ACTIVITY:
Among the entries, how many lines carry the string "computer"? Give the number and nothing else.

Stored items:

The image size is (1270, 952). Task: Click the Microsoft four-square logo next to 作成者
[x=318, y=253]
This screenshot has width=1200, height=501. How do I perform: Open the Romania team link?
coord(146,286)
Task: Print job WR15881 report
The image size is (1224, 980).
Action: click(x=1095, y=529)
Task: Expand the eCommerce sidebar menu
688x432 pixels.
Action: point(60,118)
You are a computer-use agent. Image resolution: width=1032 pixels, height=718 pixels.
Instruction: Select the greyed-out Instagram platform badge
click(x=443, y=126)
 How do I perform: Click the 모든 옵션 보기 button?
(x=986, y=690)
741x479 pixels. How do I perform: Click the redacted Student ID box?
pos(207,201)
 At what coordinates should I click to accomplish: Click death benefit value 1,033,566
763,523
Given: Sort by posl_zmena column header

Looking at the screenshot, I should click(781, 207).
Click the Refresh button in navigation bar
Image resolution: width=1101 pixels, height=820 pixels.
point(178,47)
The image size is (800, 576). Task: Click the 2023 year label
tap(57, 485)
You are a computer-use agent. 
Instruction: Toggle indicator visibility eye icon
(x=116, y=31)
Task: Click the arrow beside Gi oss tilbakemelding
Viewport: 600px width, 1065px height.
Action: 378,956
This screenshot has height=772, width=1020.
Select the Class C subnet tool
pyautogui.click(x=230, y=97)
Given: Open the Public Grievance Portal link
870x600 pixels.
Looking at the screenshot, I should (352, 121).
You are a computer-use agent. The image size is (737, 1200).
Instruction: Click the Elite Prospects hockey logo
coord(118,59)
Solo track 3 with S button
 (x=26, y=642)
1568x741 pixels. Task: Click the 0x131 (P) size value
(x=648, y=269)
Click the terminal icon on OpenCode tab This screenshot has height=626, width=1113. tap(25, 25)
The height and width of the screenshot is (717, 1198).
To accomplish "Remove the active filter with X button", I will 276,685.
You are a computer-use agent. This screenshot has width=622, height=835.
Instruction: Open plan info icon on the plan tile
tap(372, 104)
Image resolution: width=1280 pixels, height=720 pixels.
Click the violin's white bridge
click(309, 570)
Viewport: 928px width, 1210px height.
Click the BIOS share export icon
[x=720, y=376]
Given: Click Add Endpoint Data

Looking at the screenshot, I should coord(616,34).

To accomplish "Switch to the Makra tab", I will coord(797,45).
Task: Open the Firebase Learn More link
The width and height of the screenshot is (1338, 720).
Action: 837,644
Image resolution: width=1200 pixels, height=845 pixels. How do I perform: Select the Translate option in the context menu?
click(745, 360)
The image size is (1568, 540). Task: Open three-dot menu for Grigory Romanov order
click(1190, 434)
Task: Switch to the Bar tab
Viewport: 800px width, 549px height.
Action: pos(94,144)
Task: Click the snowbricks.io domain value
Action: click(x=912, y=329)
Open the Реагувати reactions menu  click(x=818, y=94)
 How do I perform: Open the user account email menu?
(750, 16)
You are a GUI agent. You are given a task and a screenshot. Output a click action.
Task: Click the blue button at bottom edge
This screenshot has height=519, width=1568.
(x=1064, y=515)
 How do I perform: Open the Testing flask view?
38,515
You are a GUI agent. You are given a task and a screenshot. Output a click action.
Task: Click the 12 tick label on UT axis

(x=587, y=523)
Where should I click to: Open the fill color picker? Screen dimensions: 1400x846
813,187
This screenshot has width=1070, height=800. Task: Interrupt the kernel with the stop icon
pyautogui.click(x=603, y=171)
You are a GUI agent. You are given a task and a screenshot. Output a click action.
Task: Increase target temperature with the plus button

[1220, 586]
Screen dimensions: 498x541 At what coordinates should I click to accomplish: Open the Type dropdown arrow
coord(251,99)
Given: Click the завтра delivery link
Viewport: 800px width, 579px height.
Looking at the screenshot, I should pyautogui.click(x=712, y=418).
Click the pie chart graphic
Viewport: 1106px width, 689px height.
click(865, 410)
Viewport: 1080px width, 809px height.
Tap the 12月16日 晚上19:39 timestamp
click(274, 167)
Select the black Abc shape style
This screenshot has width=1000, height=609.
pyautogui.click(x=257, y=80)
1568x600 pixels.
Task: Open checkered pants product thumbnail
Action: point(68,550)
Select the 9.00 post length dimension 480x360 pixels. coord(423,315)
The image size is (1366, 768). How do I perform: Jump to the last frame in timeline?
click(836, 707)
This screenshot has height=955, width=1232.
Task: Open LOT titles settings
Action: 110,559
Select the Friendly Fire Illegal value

RESULT BELOW:
4